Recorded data
##########

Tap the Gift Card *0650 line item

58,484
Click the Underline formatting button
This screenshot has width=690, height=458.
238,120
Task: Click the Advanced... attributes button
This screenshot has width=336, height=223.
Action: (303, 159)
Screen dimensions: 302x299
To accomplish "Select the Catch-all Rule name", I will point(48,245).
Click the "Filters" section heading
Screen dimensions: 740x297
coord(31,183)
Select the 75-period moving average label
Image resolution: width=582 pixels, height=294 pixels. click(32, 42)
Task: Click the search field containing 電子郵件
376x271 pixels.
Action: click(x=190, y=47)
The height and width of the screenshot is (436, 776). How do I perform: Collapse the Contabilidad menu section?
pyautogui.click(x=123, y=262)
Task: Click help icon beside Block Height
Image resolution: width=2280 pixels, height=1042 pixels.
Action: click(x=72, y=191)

##########

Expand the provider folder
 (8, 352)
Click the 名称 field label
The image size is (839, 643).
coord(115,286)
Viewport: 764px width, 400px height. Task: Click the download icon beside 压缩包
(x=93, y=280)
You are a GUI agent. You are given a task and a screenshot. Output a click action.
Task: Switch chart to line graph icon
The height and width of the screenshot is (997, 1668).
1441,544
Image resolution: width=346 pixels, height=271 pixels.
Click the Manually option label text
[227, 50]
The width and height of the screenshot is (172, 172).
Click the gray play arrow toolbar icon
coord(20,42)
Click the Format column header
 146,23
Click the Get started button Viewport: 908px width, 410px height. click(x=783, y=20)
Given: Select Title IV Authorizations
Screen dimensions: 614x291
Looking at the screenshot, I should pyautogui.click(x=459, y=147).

##########

### ASSIGNMENT:
Your answer should be the number of lines in the records that contain the word "field", with nothing added.

### PROBLEM SOLUTION:
2